**** Given data ****
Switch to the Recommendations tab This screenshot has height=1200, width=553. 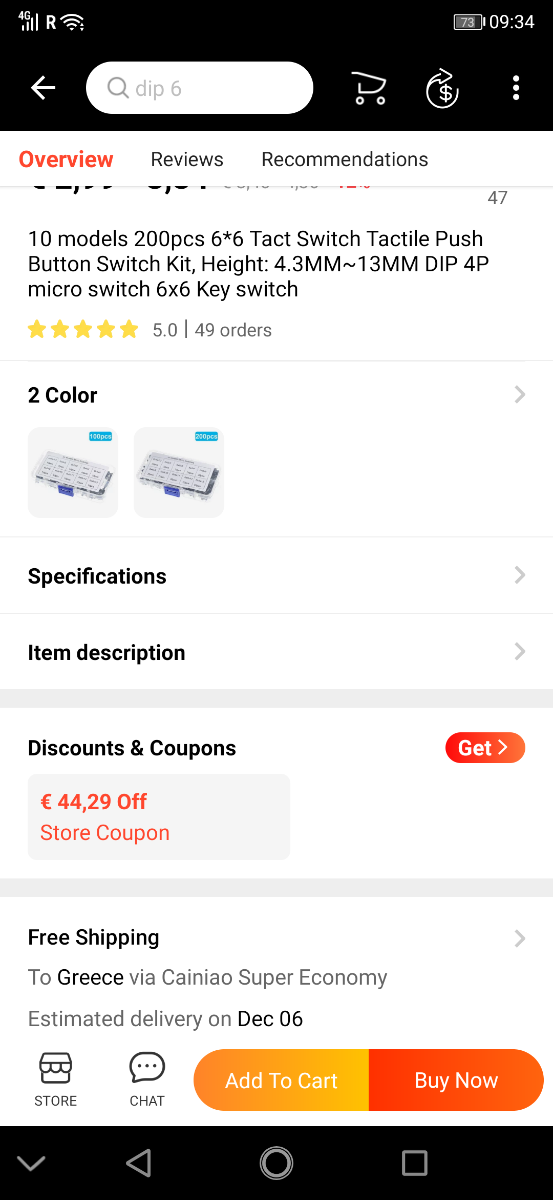click(x=345, y=160)
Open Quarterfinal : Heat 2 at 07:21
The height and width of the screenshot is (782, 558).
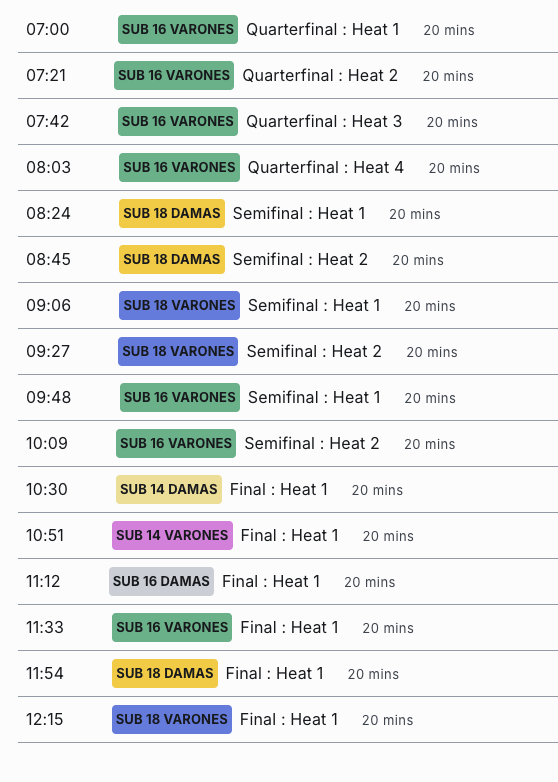pyautogui.click(x=320, y=75)
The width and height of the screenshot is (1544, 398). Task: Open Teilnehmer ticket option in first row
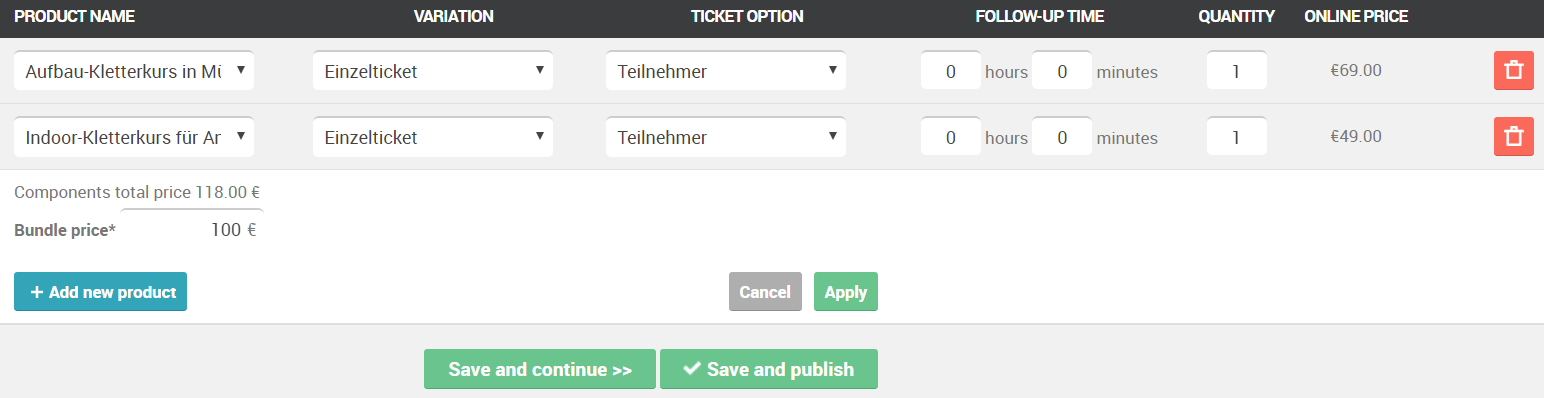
****
> _Task details_:
All that is required is an exact reproduction of the lines from the one containing "The height and" to the final line of the listing above, pictures omitted.

> _Solution_:
The height and width of the screenshot is (782, 558).
pyautogui.click(x=320, y=75)
The width and height of the screenshot is (1544, 398). Task: Open Teilnehmer ticket option in first row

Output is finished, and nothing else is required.